The solution allows patients to recover at home while receiving a force concentration urging motion recovery similar to the level that a physical therapist would provide.
“What we designed was an exoskeleton system, not a brace, that uses hydraulics to apply forces to the knee, shoulder, and elbow,” Branch explained. “Like silly putty, you can stretch scar tissue without tearing it, resulting in motion recovery without new scar tissue formation.”
Apart from his work with ERMI, Branch has also taken an interest in objectively evaluating knee injuries. According to Branch, knee examinations and their findings are largely dependent upon who trained the orthopaedist and their personal experience.

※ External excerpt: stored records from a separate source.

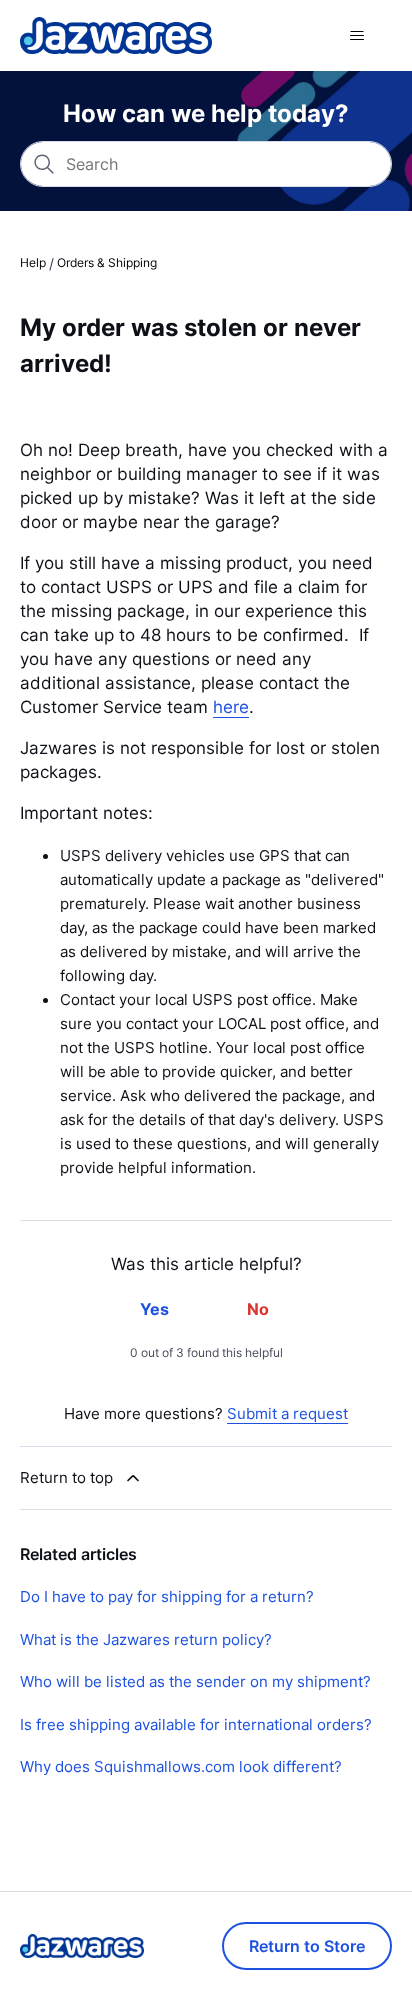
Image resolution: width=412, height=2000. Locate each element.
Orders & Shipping (107, 262)
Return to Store (307, 1946)
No (258, 1309)
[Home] (116, 35)
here (231, 706)
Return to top (66, 1477)
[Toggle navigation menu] (356, 36)
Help (33, 262)
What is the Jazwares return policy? (146, 1639)
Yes (154, 1309)
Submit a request (287, 1413)
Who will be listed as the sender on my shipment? (195, 1681)
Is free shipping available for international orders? (196, 1724)
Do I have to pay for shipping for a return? (167, 1596)
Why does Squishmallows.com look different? (181, 1766)
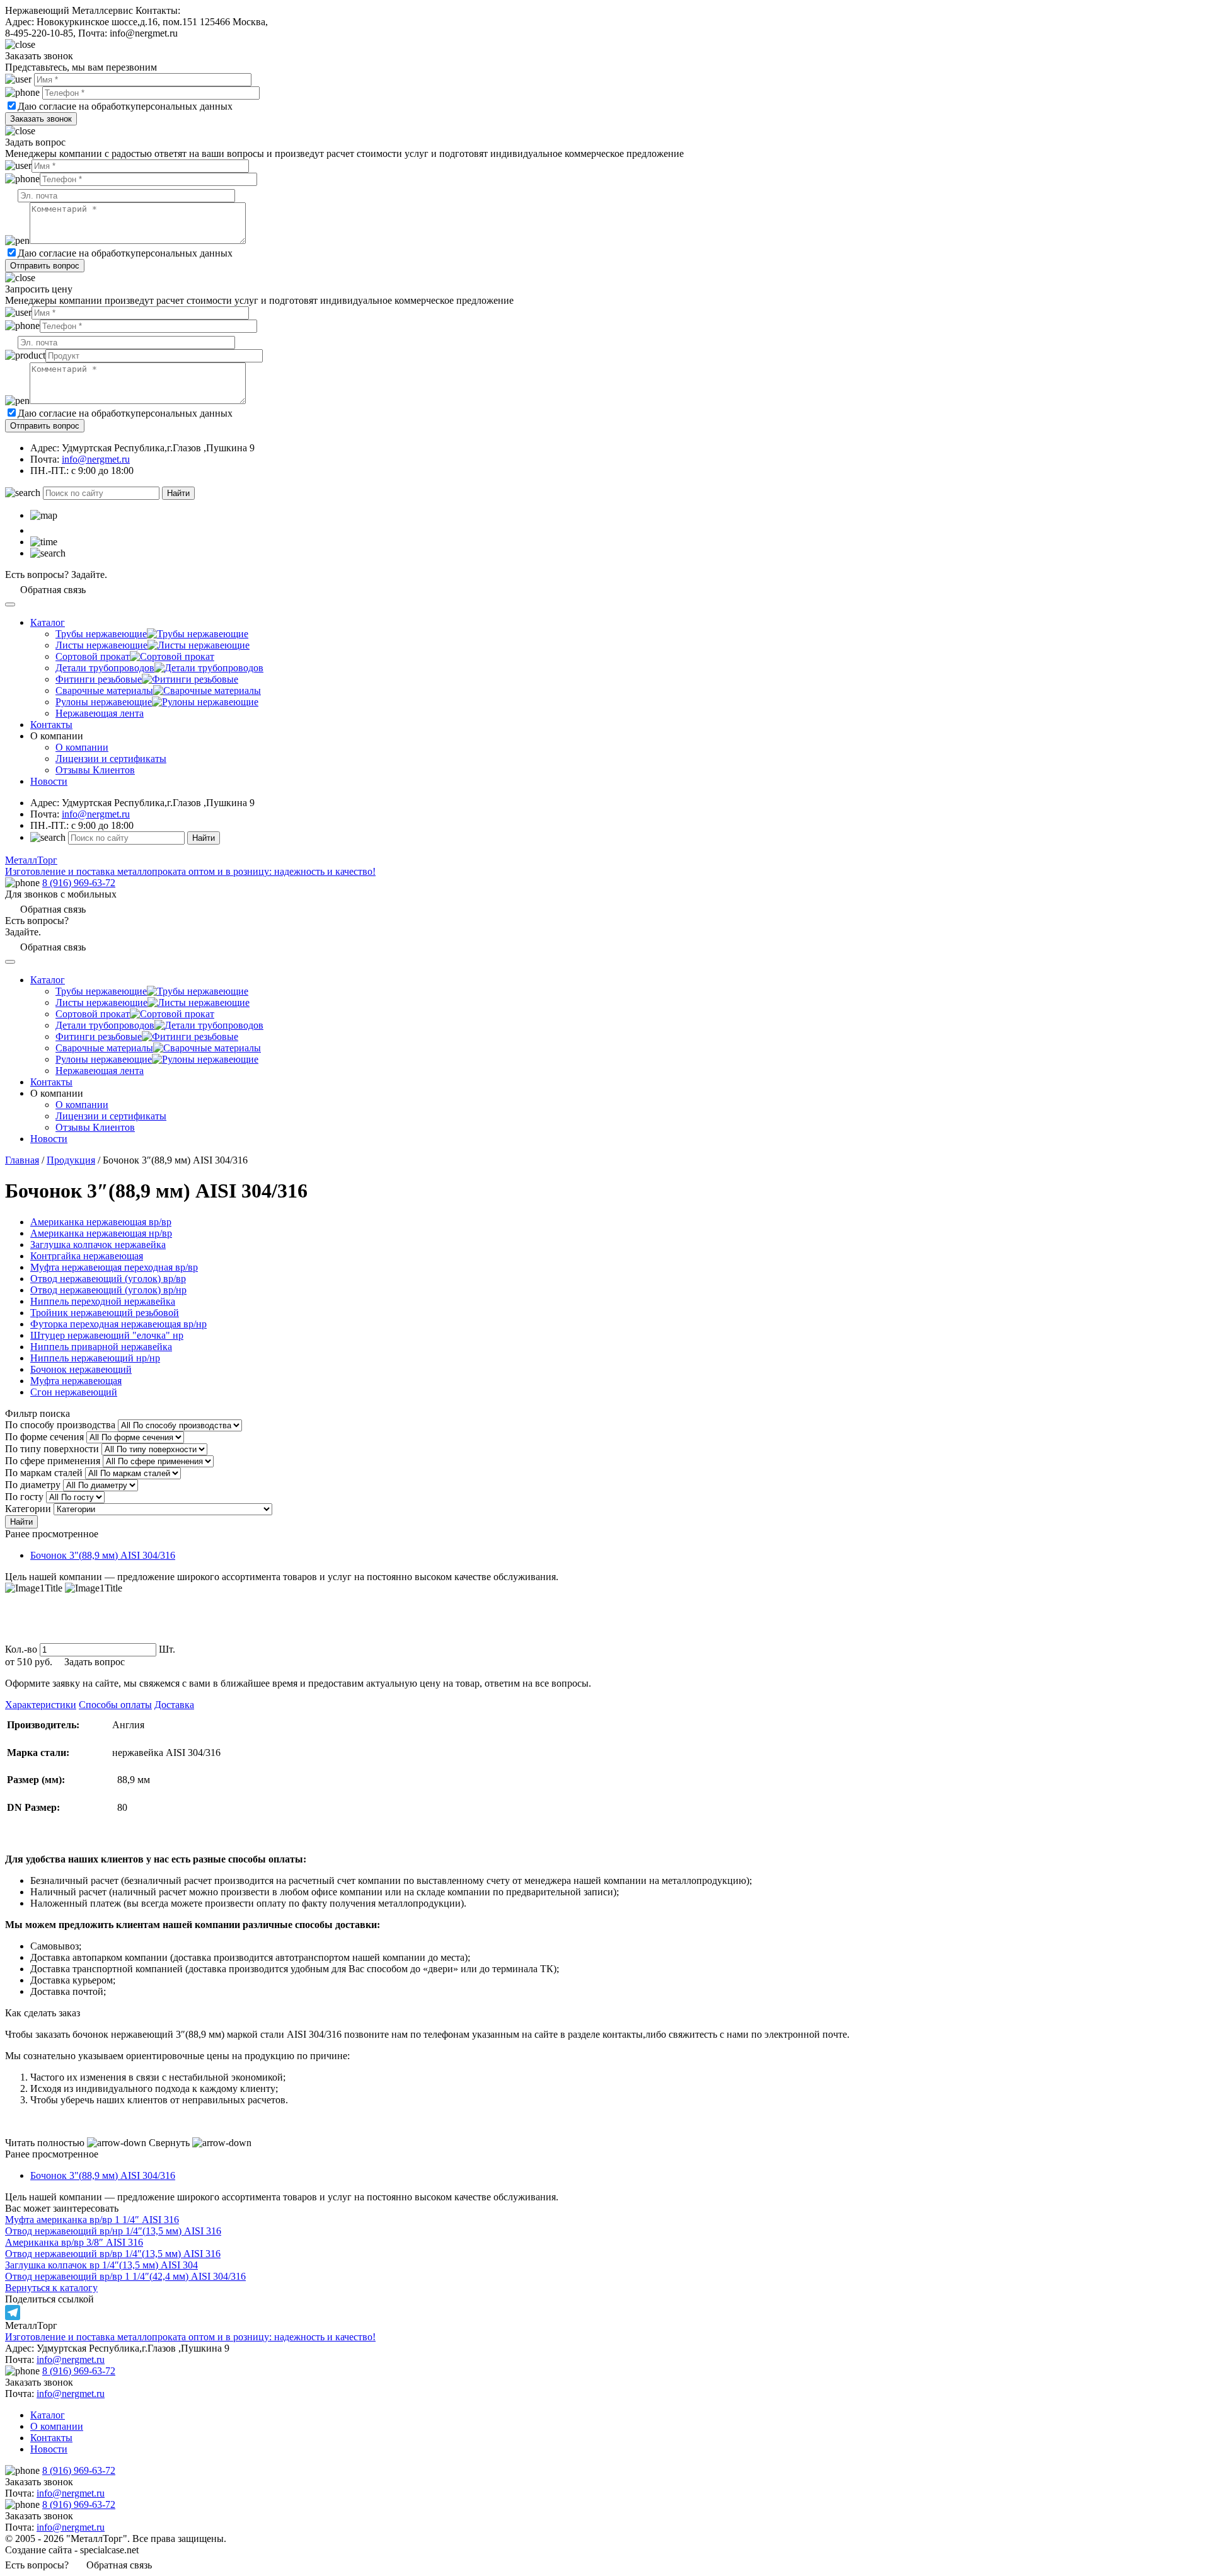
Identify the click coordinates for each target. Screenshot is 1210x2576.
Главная (22, 1160)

“When you tell the patient what you think is wrong with the knee, you’re basically telling them your personal physical exam findings, which are subjective,” Branch said. “In order to objectify that, we have come up with a robotic knee testing system that can tell you joint play in three dimensions within a half degree, or half a millimeter. This allows the surgeon to quantitatively know if the knee has the capability to sublux into a non-anatomical position, indicating potential instability.”
“The idea is to provide information to the surgeon so that he or she will be able to distinguish between patients that need surgery, and those patients best handled nonoperatively,” he added.
Branch says that his residency at the University of Minnesota, and the leadership of Dr. Thompson, greatly influenced his career.
“Dr. Thompson helped me recognize that having a noble purpose is in fact the essence of being an excellent surgeon,” he shared.
He fondly recalls the other faculty members that helped him throughout his residency.
“I have a huge admiration for the faculty members that supported me throughout my education,” he said. “Specifically, Drs. Elizabeth Arendt, Robert Hunter, David Fischer, Thomas Comfort, and Fred Behrens made an impact on my career because of their innovative minds, thirst for knowledge, and excellence in patient care.”
“I’d just like to thank the community at the University of Minnesota, the residents, and staff for being a part of my success,” Branch said.